Había dado por sentado que la referencia a la «utilería» era una pretensión adolescente, parte de su argot para hacer que sus frívolas compras resultaran más propias de personas adultas. Estaba equivocado. Probablemente hubiera cierta pretensión, sí, pero solo por el término que habían utilizado. Estaban comprando atrezo.
Alice y su mejor amiga Pippa, junto con Liz y Nicki y Debs, habían estado ensayando una obra, una obra con una redacción difícil y compleja, que Alice había encontrado entre las cosas de su bisabuelo fallecido, una obra del escritor más famoso del mundo que nadie había visto representada sobre un escenario desde hacía casi cuatrocientos años.
Thomas condujo hasta el hotel con la ropa empapada y los zapatos resbalándosele en los pies mojados. Se duchó y cambió de ropa. Le quedaría una buena contusión allí donde la pala le había golpeado el hombro, pero la herida no se había abierto. Tenía otra magulladura similar sobre el ojo derecho, pero podía haber sido peor, mucho peor.
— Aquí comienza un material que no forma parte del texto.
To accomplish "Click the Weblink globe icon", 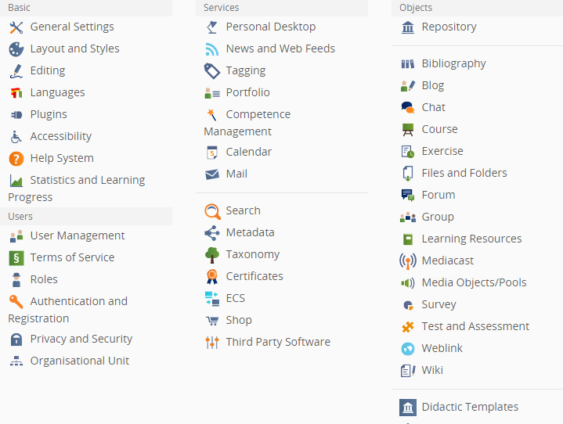I will coord(408,349).
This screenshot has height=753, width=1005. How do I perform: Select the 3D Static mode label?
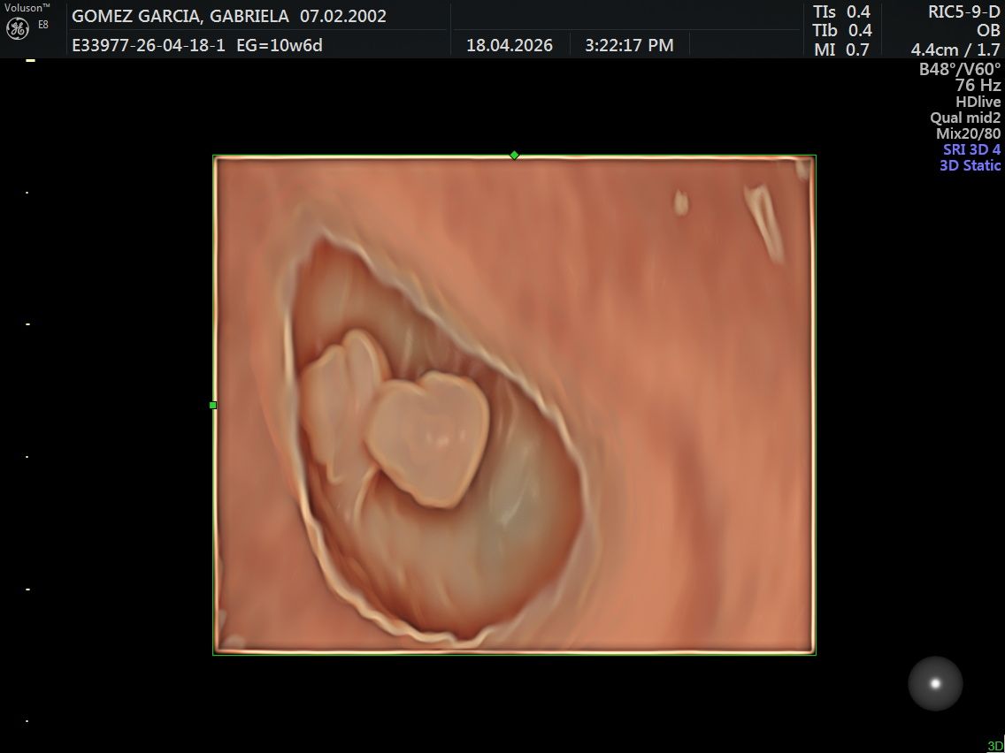pos(970,165)
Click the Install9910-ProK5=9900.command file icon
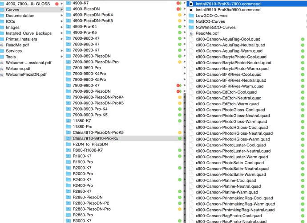 click(x=191, y=9)
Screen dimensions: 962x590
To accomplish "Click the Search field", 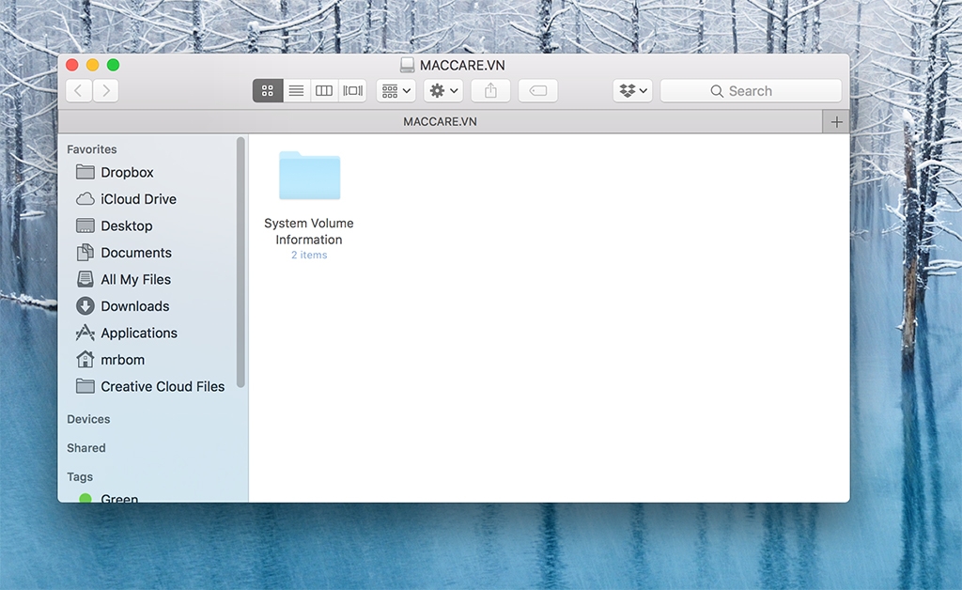I will point(751,91).
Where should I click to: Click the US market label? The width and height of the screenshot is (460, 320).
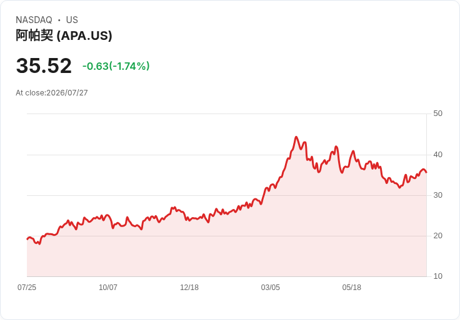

Se tomó más analgésicos, se cambió sus mocasines (manchados por el césped) por unas zapatillas de correr y fue directamente al coche.
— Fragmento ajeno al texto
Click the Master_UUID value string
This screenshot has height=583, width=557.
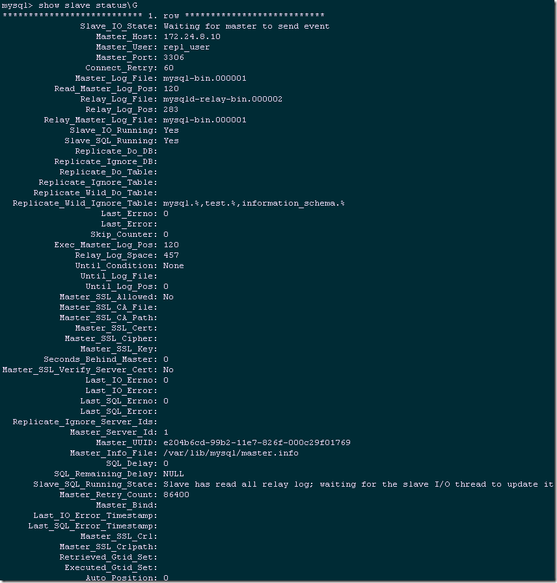(x=256, y=442)
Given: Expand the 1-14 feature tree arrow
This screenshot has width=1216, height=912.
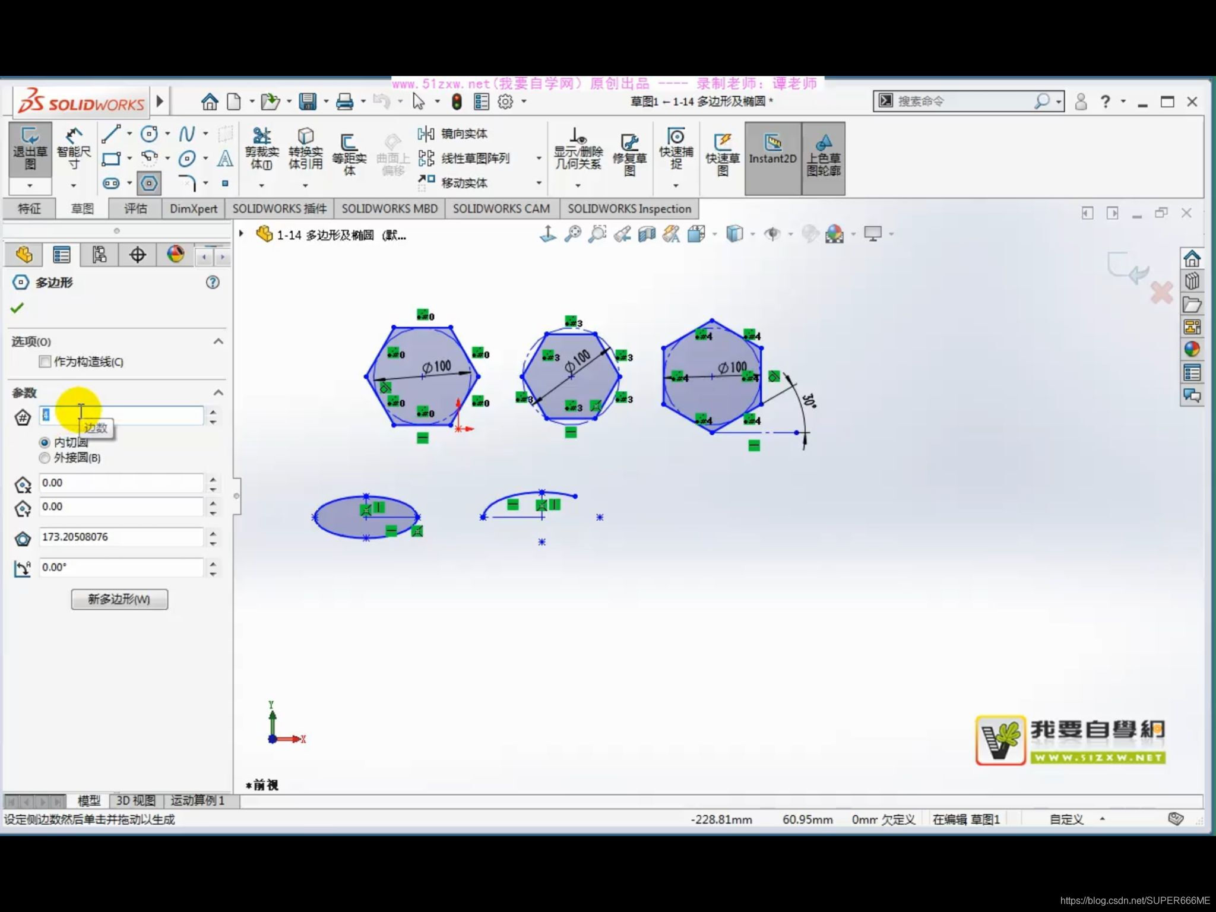Looking at the screenshot, I should (241, 234).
No le agradaba la perspectiva de regresar a Hamstead Marshall Park, pero sabía que estaba cerca. Podía sentirlo.
El tiempo era más benigno que la última vez que había visitado la inexistente casa solariega. No había ni rastro de Elsbeth Church entre las ruinas, pero aquel lugar seguía poniéndole nervioso. Aparcó junto a la iglesia y deambuló por entre las tumbas antes de adentrarse en el prado que otrora fueron los terrenos de la grandiosa casa. Hacía sol, pero el aire era frío y la hierba estaba húmeda. Todavía podía llover.
Atravesó los pilares (una opción extraña e innecesaria, puesto que aquel era un espacio abierto) y caminó lentamente hacia el punto en el que había visto a la novelista absorta, en otro mundo. Todavía había restos de las flores cortadas, ya marchitas, en la hierba, y Thomas no pudo evitar pensar en Ofelia, movida por su locura, repartiendo hierbas a la corte danesa: «Esto es romero, para recordar…».
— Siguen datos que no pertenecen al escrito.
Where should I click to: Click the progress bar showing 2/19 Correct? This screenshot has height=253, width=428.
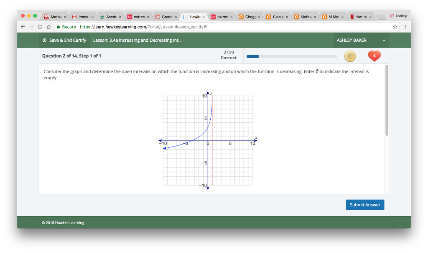click(292, 56)
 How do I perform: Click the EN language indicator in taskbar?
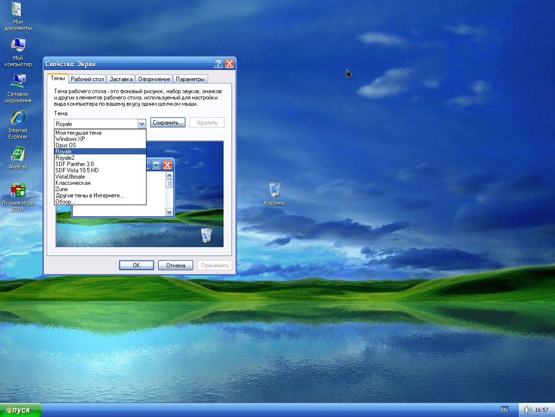point(504,409)
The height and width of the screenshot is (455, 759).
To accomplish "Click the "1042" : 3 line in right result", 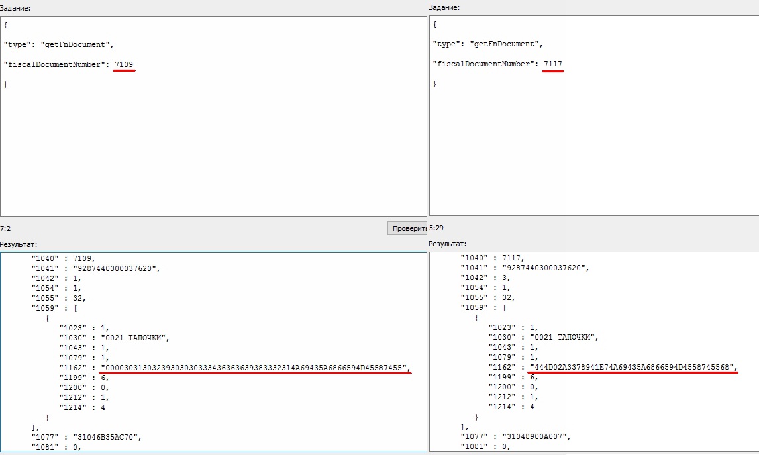I will click(486, 278).
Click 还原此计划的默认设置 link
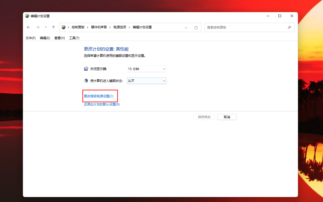323x202 pixels. [x=102, y=104]
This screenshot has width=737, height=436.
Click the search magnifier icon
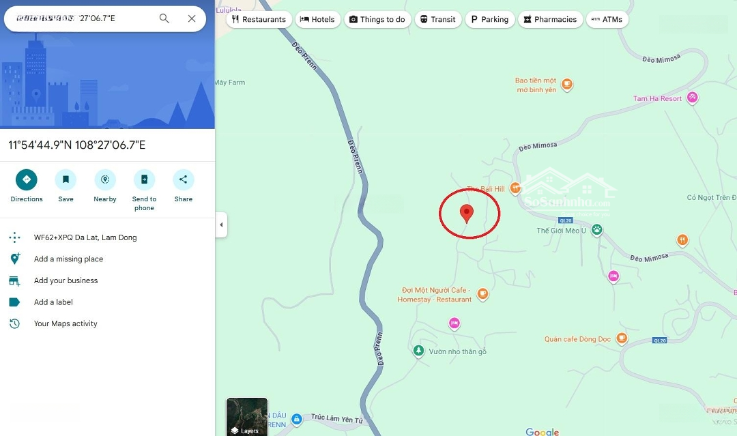point(164,18)
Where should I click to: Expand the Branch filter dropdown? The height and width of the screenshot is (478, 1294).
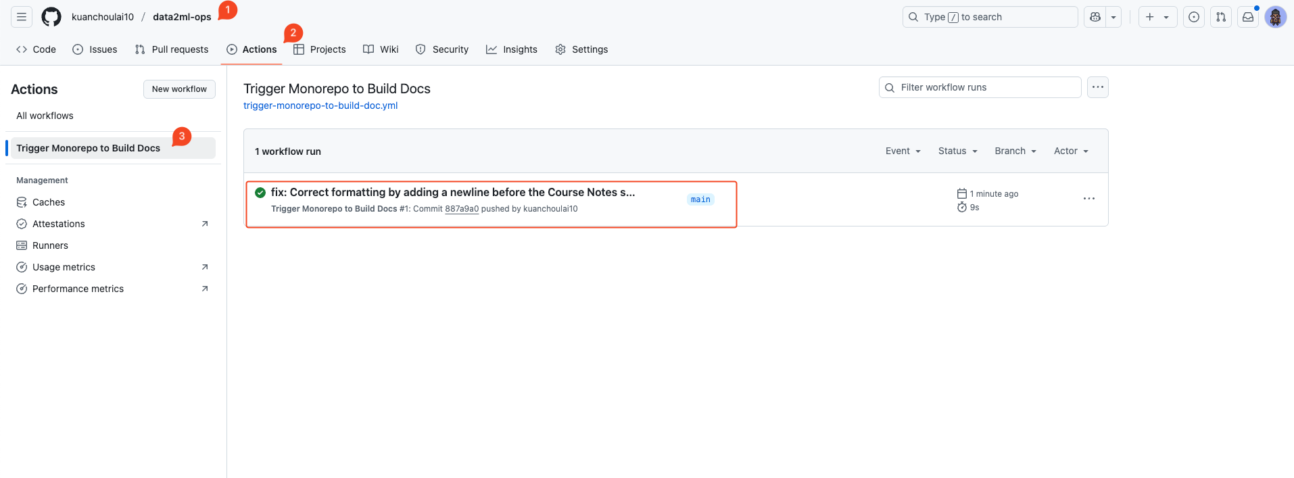[x=1015, y=151]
Era una asociación de lo más adecuada, supuso, aunque Elsbeth Church lloraba la pérdida de su hija, no la de su padre. Y Thomas estaba convencido de que las flores no era lo único que había allí en memoria de Pippa. Había algo más. Algo enterrado.
Pero la tierra no parecía haber sido excavada o removida recientemente. Si la obra había sido sepultada allí, el lugar no había sido importunado en mucho tiempo, y así no habría manera de dar con ella. Thomas murmuró para sus adentros mientras arrancaba un trozo de terreno, pero no había nada y la zona entre los muros desaparecidos de la propiedad era demasiado grande.
Solo era un presentimiento, un punto de partida, se recordó a sí mismo.
Una parte de Elsbeth veía reflejada la pérdida de su hija en aquella historia (seguramente espuria) del bebé recién nacido de Isabel que había sido arrojado al fuego, pero en esos momentos, allí, no creía que ese fuera el lugar donde Daniella Blackstone y ella hubieran decidido esconder la obra que sus hijas habían estado ensayando. Daniella había sido una mujer extremadamente sensata y Thomas dudaba incluso que Elsbeth hubiera considerado ese lugar adecuado para esconder el manuscrito. Después de todo, la relación de Elsbeth con aquella casa se había producido con posterioridad, a causa de la muerte de su hija. No era un lugar que pudiera haber significado algo para Pippa, y menos para Alice, pues no vivían cerca.
Entonces, ¿dónde?
Thomas se quedó allí, escuchando los graznidos de los grajos desde un lejano roble. No tenía ni idea. Si la hubieran guardado en algún lugar convencional (en una caja de seguridad, pongamos) los representantes legales de la propiedad de Blackstone la habrían dado a conocer. Si así fuera, el administrador la tendría. Pero eso parecía imposible. Además, había más gente buscándola y (si es que lo acontecido en las bodegas de Demier guardaba relación) en lugares más bien poco convencionales. Thomas no era el único que pensaba que ese libro en cuarto había sido escondido en un sitio donde alguien pudiese encontrarlo.